COVID-19 symptoms vary widely, ranging from asymptomatic in some patients to fatal in others. Elucidating the role of human genetic variation could result in a better understanding of susceptibility to infection as well as differences in patient presentation and outcomes.

Three studies addressed human genetics and COVID-19 susceptibility and severity. In the first, Jack Kosmicki, Regeneron Genetics Center, and colleagues presented the results of the largest trans-ancestry exome sequencing study of COVID-19 to date. In a replication of previous findings, the researchers identified the 3p21.31 locus and suggested it contributes to variability in severity. The group failed to replicate an association between COVID-19 and the ABO locus, suggesting that the previous finding may have been a false positive. Beyond previously reported associations, Kosmicki and colleagues also identified three novel loci and three genes associated with COVID-19.

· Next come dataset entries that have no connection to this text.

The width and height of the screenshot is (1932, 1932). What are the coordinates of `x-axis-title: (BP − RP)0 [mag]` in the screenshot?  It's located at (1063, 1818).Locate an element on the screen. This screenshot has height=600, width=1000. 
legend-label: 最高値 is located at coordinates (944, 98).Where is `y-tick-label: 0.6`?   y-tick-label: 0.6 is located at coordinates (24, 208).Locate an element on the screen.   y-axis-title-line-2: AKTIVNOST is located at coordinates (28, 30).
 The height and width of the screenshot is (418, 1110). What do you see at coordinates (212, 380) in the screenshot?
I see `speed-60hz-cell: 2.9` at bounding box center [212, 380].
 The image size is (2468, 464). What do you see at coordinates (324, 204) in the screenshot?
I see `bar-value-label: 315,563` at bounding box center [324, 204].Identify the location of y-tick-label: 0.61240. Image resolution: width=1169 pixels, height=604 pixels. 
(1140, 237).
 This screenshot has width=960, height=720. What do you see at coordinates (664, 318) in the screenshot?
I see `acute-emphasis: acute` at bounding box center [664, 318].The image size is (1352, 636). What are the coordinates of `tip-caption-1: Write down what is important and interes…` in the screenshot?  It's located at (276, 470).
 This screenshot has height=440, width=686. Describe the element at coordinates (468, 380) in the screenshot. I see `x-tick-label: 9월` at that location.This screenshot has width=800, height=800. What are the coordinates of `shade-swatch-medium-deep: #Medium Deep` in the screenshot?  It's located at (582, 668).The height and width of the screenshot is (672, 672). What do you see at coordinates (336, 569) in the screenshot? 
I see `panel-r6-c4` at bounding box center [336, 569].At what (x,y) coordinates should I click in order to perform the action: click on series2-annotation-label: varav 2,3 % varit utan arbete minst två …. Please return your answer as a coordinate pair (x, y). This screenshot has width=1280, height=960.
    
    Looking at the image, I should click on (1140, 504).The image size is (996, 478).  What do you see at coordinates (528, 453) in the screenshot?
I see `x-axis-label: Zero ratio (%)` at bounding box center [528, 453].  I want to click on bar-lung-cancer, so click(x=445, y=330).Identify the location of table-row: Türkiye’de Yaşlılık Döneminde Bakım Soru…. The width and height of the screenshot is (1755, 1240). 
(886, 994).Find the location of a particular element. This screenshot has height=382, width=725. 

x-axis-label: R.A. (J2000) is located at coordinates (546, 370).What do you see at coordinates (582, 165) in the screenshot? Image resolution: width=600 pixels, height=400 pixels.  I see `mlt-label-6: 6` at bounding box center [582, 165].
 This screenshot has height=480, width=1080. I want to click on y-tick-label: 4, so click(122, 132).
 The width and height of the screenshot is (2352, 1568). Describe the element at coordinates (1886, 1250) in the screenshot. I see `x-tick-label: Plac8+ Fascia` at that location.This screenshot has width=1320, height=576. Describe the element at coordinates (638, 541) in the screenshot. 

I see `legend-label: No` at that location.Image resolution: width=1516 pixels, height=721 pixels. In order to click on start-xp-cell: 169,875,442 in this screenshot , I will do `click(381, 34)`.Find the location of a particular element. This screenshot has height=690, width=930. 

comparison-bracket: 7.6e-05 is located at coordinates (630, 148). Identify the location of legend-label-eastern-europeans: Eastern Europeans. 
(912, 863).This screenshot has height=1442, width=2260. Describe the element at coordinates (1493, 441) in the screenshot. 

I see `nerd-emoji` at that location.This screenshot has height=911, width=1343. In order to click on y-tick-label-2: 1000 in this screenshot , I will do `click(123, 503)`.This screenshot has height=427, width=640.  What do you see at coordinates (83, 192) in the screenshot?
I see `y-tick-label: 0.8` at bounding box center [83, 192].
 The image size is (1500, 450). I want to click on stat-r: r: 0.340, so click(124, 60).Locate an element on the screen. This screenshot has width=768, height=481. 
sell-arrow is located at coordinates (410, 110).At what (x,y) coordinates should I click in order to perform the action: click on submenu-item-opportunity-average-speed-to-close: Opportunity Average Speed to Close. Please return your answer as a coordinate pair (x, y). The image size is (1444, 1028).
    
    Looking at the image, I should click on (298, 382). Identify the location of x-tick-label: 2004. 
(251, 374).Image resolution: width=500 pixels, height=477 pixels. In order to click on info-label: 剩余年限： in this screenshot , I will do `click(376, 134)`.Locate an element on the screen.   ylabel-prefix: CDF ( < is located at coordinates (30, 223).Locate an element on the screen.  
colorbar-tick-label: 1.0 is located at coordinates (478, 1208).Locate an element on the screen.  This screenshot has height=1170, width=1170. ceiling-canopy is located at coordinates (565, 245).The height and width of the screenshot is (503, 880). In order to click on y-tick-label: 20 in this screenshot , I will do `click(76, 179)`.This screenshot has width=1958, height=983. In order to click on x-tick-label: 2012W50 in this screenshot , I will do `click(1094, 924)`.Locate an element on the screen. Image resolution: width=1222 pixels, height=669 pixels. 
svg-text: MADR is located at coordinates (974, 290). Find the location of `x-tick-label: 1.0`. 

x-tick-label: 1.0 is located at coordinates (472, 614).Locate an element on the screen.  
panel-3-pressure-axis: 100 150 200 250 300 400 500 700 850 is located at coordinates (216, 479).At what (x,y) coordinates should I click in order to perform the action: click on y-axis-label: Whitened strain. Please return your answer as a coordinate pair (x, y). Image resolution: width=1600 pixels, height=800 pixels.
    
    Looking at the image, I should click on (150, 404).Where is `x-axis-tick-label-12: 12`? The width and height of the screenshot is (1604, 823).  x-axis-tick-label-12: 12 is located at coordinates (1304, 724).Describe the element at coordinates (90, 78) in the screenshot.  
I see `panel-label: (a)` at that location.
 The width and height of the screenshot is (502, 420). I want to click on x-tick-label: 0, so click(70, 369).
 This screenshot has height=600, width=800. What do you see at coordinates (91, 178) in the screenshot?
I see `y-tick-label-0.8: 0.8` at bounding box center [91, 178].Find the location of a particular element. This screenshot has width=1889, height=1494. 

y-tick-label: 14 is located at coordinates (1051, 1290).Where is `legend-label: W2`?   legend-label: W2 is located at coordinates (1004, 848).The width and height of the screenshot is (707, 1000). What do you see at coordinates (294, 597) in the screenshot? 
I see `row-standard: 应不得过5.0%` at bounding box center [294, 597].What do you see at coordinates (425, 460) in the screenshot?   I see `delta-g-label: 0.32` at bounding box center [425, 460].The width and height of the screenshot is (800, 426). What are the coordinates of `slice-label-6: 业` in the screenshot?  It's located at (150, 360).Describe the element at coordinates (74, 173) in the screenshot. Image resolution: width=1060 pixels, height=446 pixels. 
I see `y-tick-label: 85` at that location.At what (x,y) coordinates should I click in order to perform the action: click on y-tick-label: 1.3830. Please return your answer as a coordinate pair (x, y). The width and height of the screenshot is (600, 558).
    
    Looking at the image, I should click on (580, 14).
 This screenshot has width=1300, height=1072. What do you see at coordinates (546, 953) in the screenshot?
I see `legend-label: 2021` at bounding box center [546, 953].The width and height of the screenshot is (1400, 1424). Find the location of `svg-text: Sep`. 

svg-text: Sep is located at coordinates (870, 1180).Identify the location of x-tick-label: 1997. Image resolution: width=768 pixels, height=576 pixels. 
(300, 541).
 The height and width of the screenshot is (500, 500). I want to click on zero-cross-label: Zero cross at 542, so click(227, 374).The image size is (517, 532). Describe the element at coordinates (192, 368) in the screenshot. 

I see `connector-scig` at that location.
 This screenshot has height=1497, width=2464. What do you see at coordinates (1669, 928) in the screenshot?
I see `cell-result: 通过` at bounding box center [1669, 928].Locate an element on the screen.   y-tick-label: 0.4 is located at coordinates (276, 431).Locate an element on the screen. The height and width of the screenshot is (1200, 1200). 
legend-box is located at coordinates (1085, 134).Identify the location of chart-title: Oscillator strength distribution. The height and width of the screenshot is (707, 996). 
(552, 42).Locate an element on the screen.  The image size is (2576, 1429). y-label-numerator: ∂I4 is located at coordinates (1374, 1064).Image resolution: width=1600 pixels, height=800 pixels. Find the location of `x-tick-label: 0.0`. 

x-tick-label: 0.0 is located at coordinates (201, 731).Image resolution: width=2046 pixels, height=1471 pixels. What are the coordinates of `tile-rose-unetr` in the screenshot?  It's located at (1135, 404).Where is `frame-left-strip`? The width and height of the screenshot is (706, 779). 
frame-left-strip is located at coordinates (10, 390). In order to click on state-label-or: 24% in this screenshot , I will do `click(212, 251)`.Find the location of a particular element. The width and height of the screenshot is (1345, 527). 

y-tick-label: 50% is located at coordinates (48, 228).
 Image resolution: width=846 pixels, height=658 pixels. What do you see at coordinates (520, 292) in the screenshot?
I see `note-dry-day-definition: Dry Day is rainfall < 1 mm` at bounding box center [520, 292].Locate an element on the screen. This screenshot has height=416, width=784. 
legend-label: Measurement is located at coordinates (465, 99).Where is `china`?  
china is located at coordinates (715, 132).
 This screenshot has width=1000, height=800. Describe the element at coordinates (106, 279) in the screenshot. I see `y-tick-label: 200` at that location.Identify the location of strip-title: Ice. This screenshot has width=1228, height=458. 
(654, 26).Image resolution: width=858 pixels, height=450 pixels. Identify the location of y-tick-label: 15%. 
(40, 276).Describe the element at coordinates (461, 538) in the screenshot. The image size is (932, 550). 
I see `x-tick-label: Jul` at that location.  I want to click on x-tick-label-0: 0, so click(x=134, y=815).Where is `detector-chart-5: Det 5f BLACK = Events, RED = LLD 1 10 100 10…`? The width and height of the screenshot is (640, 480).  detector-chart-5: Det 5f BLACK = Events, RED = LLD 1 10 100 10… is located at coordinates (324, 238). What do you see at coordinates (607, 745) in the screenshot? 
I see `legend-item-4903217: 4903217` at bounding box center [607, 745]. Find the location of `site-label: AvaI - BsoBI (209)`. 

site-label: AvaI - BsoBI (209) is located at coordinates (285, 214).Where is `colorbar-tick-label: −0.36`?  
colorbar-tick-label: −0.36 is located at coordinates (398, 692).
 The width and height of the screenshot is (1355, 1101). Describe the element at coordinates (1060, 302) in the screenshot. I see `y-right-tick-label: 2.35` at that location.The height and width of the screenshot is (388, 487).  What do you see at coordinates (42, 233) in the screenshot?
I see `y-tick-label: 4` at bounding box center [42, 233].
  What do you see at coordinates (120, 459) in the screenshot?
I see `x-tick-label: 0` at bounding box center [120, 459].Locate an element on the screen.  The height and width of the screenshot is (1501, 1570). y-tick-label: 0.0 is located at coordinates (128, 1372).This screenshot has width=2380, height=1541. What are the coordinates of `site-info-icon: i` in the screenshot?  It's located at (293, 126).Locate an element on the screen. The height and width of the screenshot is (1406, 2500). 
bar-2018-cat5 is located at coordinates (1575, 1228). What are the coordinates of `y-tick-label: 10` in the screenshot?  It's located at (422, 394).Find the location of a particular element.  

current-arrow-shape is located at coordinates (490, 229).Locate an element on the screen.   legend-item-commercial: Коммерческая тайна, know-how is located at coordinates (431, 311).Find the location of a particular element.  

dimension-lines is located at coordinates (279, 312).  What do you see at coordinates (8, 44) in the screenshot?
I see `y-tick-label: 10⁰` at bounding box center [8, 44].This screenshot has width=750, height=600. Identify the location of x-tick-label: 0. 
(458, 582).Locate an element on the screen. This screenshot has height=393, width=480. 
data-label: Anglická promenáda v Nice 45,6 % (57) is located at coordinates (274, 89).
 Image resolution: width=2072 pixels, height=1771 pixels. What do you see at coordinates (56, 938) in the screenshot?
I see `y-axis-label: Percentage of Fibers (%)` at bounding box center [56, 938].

In the second, Andrea Ganna, Institute for Molecular Medicine Finland, and colleagues reported a meta-analysis from the COVID-19 Host Genetics Initiative, a collaborative, international effort to bring together the human genetics community to generate, share, and analyze data related to COVID-19. They identified a genetic variant on chromosome 3 that was strongly associated with disease severity but not susceptibility. Like all of the Initiative’s results, these are immediately available on its website without any restriction of use.

The third study, presented by Gita Pathak, Yale University, suggests the involvement of several biological mechanisms in COVID-19 induced hospitalization. In addition to identifying six COVID-19-associated genes in two chromosomic regions, the researchers uncovered associations with laboratory readings — such as LDL cholesterol and cortisol levels and monocyte count — that are consistent with markers of inflammation. Together, these studies point to exciting areas for future research. For instance, all three groups identified chromosome 3 as a susceptibility locus but further work is needed to work out the mechanism.

In another COVID-19 related study, A. Rouf Banday, National Cancer Institute, National Institutes of Health, reported the discovery of a novel variant of the enzyme ACE2, which the virus SARS-CoV-2 uses to enter target cells. The researchers showed that this variant called dACE2, but not ACE2, is induced by interferons and viral infections, including SARS-CoV-2. The findings are important to consider for future therapeutic strategies and understanding susceptibility and outcomes of COVID-19.